Setelah menghilang beberapa lama tanpa bermain di team inti ketika di River, ia
sempat mengalami kesulitan namun akhirnya Batistuta berhasil mengeluarkan
kemampuan terbaiknya untuk Boca. Pelatih Boca pada waktu itu Oscar Tabárez
berhasil membuat Batistuta menjadi striker haus gol, yang akhirnya membuat
Batistuta menjadi Top skor kompetisi liga Argentina & sekaligus membuat
Boca keluar sebagai pemenang kompetisi liga.
2.
Fiorentina, ketika bermain untuk Argentina di
kejuaraan Copa america tahun 1991, wakil presiden klub Fiorentina terkesan
dengan kemampuan Batistuta dan lalu menjadikan Batistuta salah satu pemain La
viola. Dia memulai musim yang baik di awal kariernya bersama Fiorentina,
berhasil membuat 13 gol di musim debutnya di Serie A. Akan tetapi di musim
berikutnya (Serie A 1992-93) Fiorentina terdegradasi ke divisi serie B,
meskipun Batistuta berhasil membuat 16 gol pada saat itu. Fiorentina hanya merasakan
semusim di Serie B, di bawah asuhan Claudio Ranieri mereka berhasil kembali ke
Serie A, dan Batistuta memberi kontribusi 16 gol dalam 26 pertandingan yang dia
ikuti. Batistuta menemukan form terbaiknya, ia
kemudian menjadi top skor di musim 1994-95 dengan torehan 26 goals, di ajuga
memecahkan rekor Ezio Pascutti yang sudah berusia 30 tahun dengan mencetak 13
gol berturut-turut dalam 11 pertandingan seri A. Di musim 1995-96, Fiorentina
memenangkan Piala Italia & Piala Super Italia.Setelah selalu gagal menjadi
Scudetto bersama Fiorentina, Batistuta mulai berpikir untuk pindah ke klub yang
lebih besar. Demi untuk membuat Batistuta tidak pindah, Fiorentina lalu
menggandeng Giovanni Trapattoni menjadi pelatih dan menjanjikan untuk melakukan
apa saja demi Scudetto. Setelah memulai musim yang sangat baik dan memimpin
liga, di beberapa pertandingan akhir Batistuta mengalami cedera dan membuat ia
harus beristirahat selama lebih dari sebulan. Kehilangan momentum karena
cederanya pemain andalan mereka, Fiorentina kehilangan posisi pertama mereka
dan harus puas finish di posisi ketiga, yang membuat mereka berhak untuk tampil
di liga Champion musim berikutnya.
3.
Scudetto
bersama Roma,
Batistuta tetap tinggal bersama Fiorentina untuk musim 1999-2000, karena
tergoda untuk bisa memenangkan Scudetto atau Liga Champion. Setelah memulai
musim dengan cukup menjanjikan, mereka akhirnya hanya bisa finish di posisi ke
7 klasemen akhir Serie A dan tereleminasi di tahap ke-2 Liga Champion. Musim
berikutnya ia di transfer ke AS Roma dengan nilai sekitar $35 juta.

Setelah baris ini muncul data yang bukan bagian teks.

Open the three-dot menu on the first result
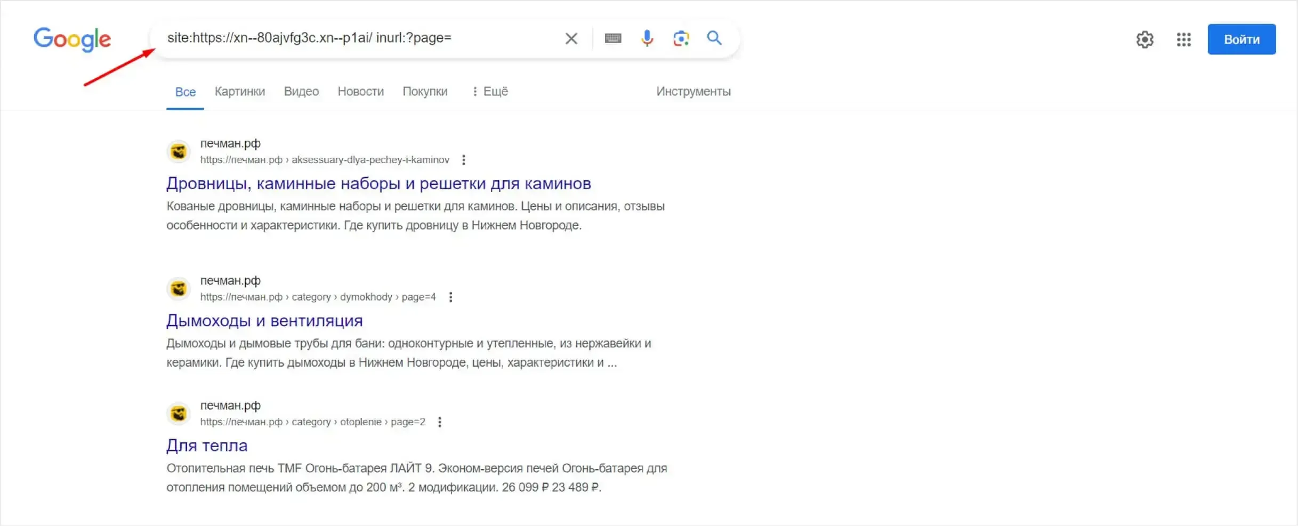The image size is (1298, 526). pos(464,159)
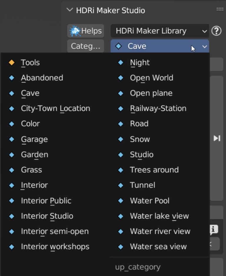The image size is (226, 276).
Task: Open the circular question mark help icon
Action: pyautogui.click(x=217, y=31)
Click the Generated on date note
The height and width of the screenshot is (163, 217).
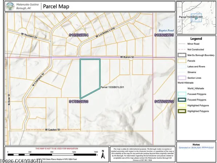[196, 148]
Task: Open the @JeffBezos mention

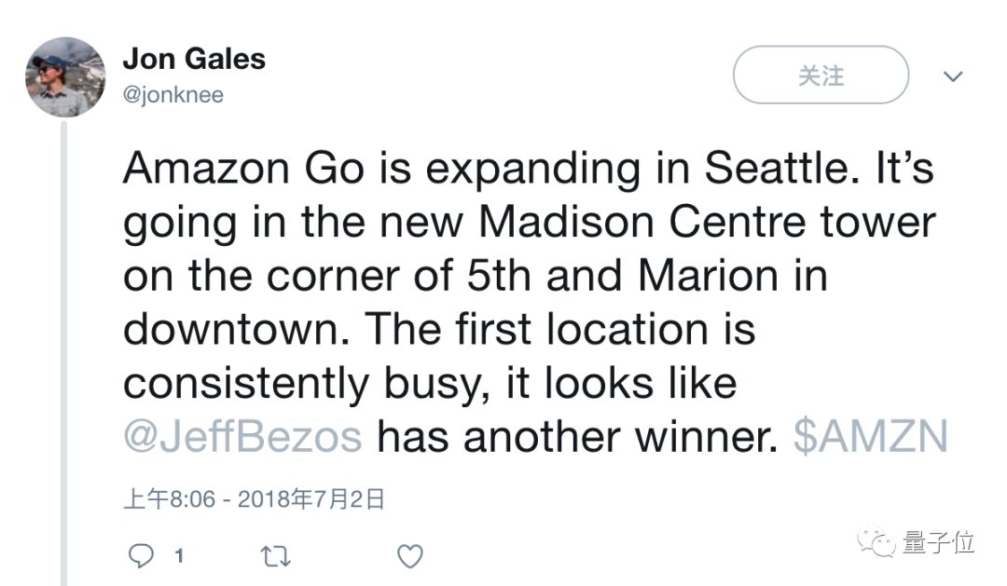Action: pyautogui.click(x=242, y=435)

Meskipun di dera cidera yang membuat jumlah penampilannya berkurang, ia tetap
bisa mencetak 20 gol untuk Roma di musim perdananya dan menuntaskan mimpinya
untuk mendapatkan Scudetto. Ia akhirnya mempersembahkan scudetto untuk
AS Roma setelah klub itu menunggu sejak tahun 1983. Musim berikutnya bersama AS
Roma, ia mengubah nomor bajunya dari 18 menjadi 20 menyesuaikan dengan gol yang
sudah ia buat hingga mendapatkan scudetto. Di musim berikutnya tahun 2002 ia
mengubah nomor jerseynya menjadi 33 menyesuaikan dengan usianya.
4.
Karier
terakhir,
Batistuta gagal menemukan form terbaiknya bersama AS Roma di tahun 2002 dan
kemudian di pinjamkan ke Internazionale Milan; tetapi ia juga gagal
memberi kesan yang bagus (hanya membuat 2 gol) dan kemudian di transfer ke klub
Qatar Al-Arabi. di Qatar, dia memecahkan rekor gol terbanyak yang di
pegang oleh legenda Qatar Mansour Mouftah dengan mencetak 25 gol semusim. Ia
mencetak gol lebih banyak di banding jumlah ia bermain. Ia di beri penghargaan
sepatu emas karena mencetak gol terbanyak di seluruh kompetisi di liga-liga
arab.
Karier
Internasional
Pada tahun 1991, Batistuta terpilih untuk mewakili Argentina
di kompetisi Copa America yang di selenggarakan di chili, dan menjadi top skor
di akhir kompetisi dengan 6 gol serta mengantarkan Argentina menjadi juaranya.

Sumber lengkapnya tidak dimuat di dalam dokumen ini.